*What the exercise asks*
Locate the line containing "Task: Click the letter b. option marker" in the material below. Copy that line and all following lines through the end exactly, omitting any pictures.

*Available data*
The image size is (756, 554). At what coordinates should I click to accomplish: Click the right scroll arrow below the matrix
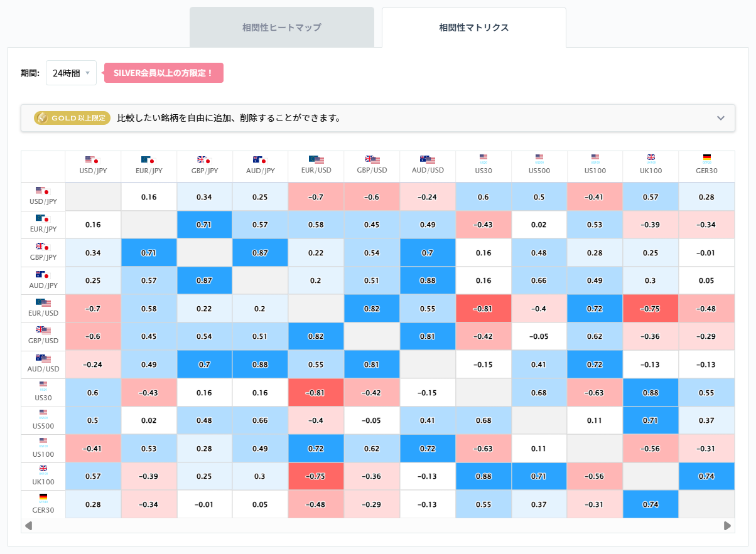(726, 526)
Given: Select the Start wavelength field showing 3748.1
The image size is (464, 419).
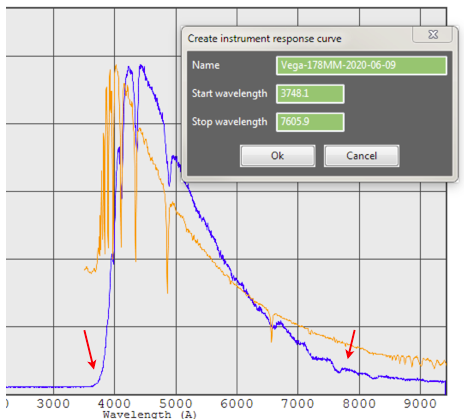Looking at the screenshot, I should coord(310,94).
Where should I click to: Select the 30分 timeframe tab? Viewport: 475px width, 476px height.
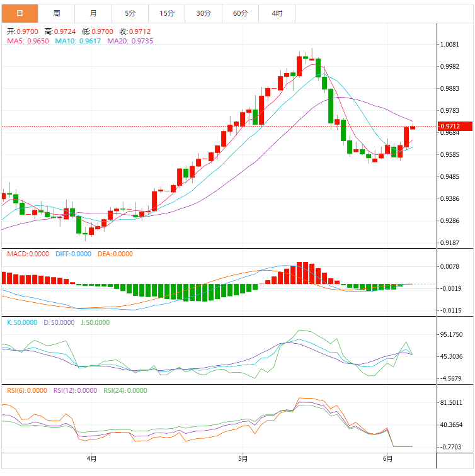203,13
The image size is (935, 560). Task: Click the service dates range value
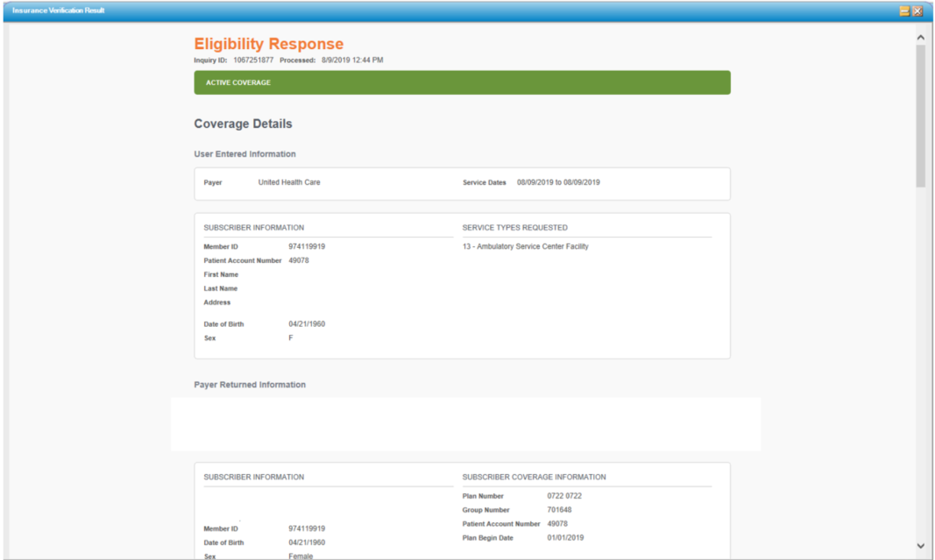pyautogui.click(x=558, y=183)
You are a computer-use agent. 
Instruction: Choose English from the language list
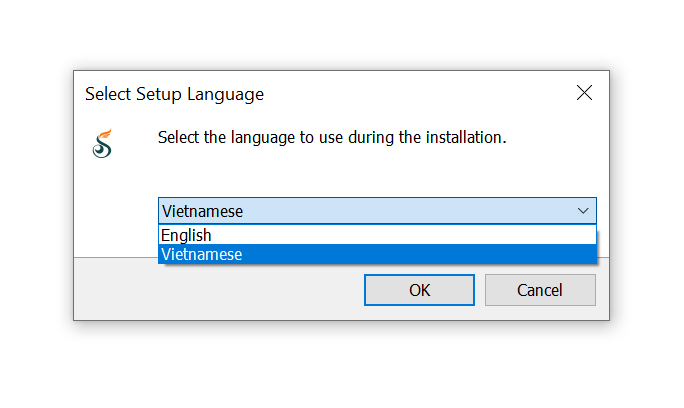point(187,235)
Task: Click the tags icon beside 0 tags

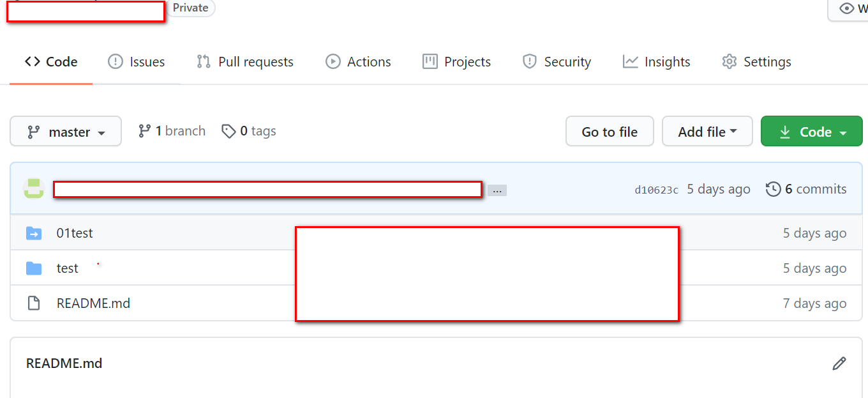Action: pos(228,131)
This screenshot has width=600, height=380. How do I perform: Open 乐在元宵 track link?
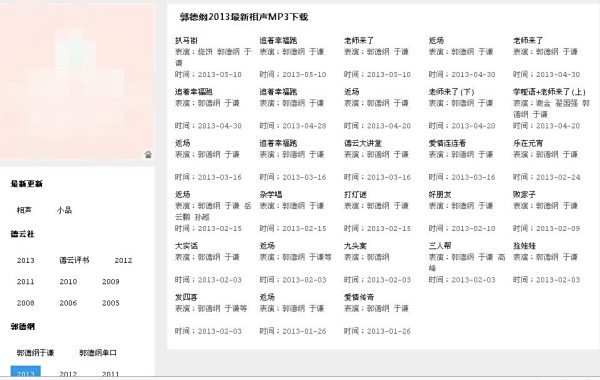[x=528, y=143]
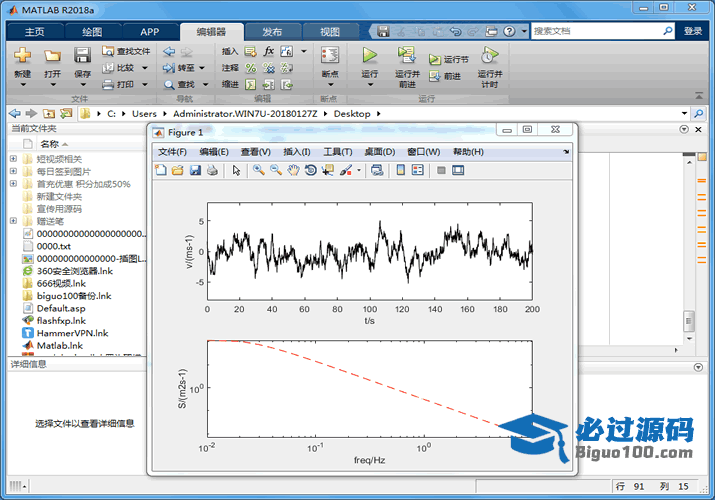Toggle the Zoom Out tool

[x=275, y=170]
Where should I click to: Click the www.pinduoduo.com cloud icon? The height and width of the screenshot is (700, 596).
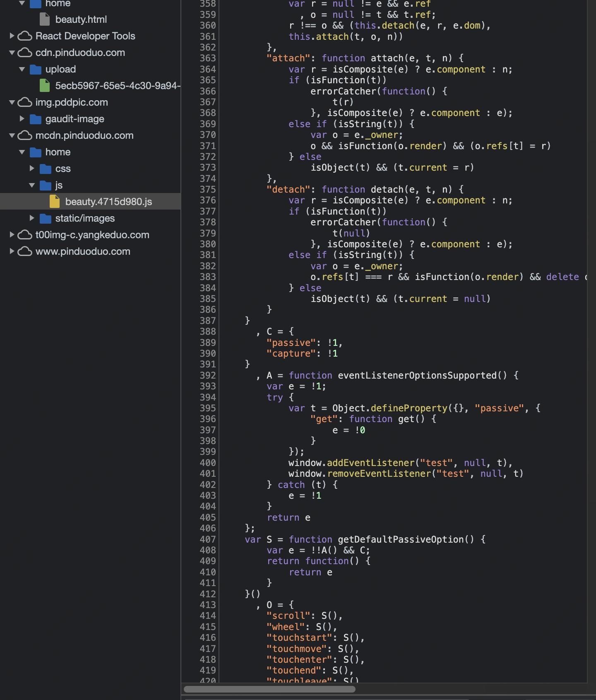pyautogui.click(x=25, y=251)
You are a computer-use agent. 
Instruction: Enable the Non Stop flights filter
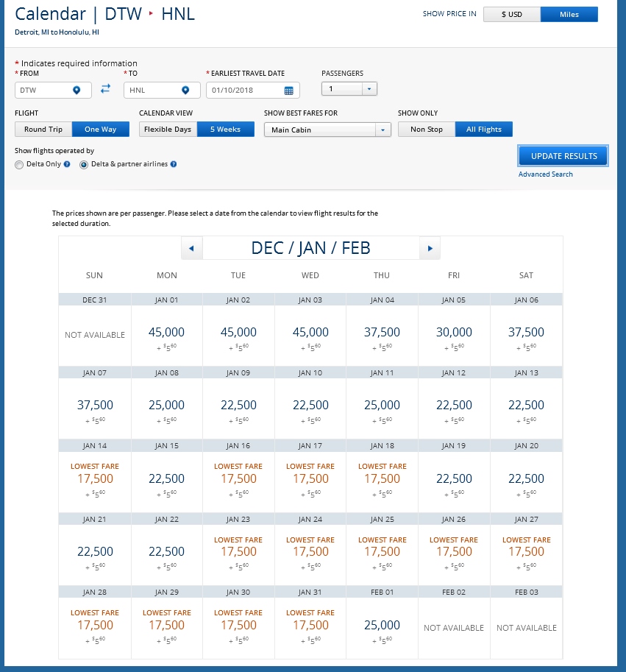pos(426,129)
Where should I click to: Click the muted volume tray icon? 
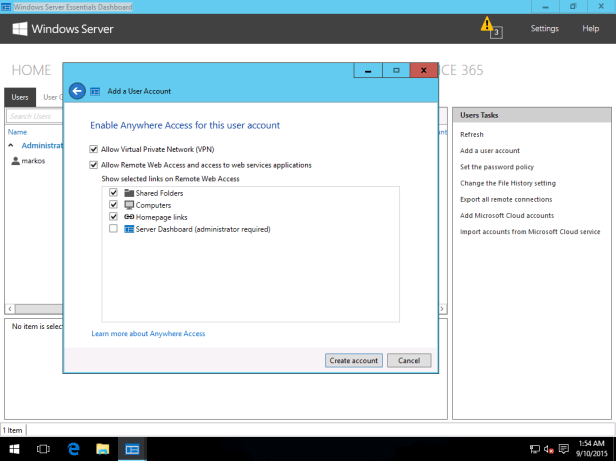tap(550, 450)
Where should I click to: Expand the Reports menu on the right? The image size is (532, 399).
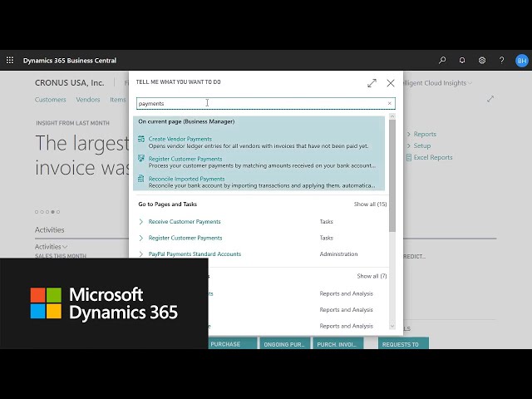coord(424,134)
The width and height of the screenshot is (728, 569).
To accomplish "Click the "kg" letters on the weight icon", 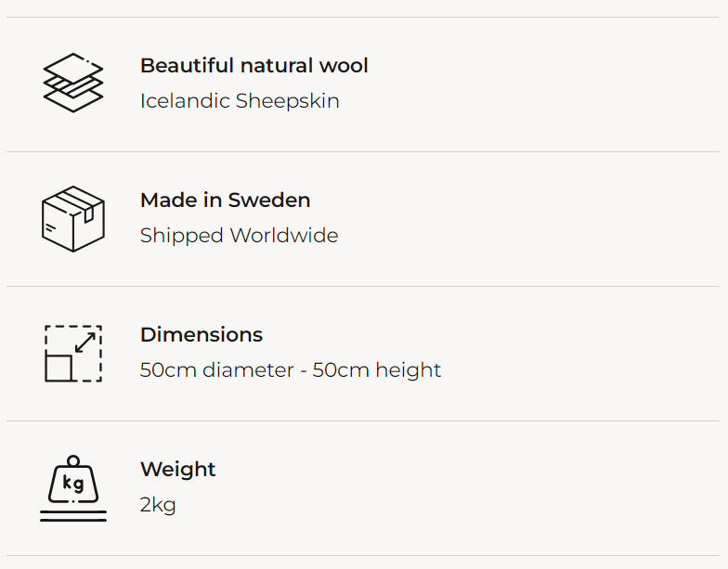I will click(x=73, y=484).
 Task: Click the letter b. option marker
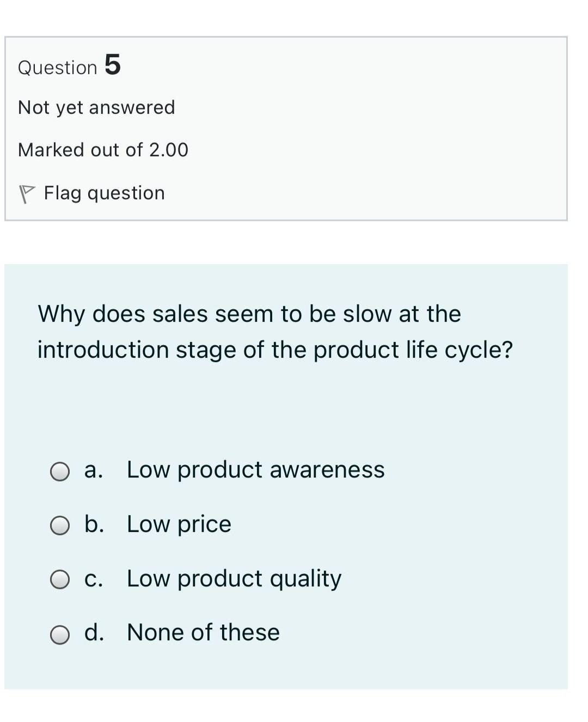point(94,524)
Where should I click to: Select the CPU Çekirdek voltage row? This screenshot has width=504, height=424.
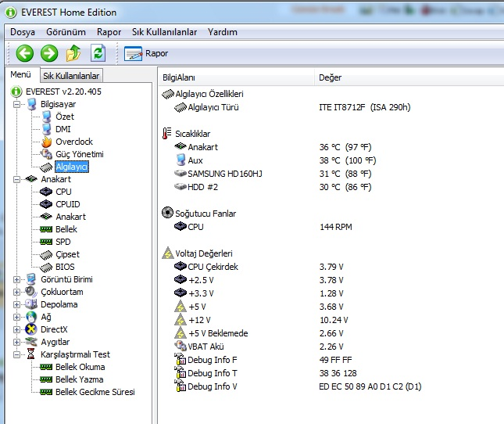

*Your solution*
 Task: Click the letter b. option marker
point(94,524)
Where should I click to: Select the CPU Çekirdek voltage row? This screenshot has width=504, height=424.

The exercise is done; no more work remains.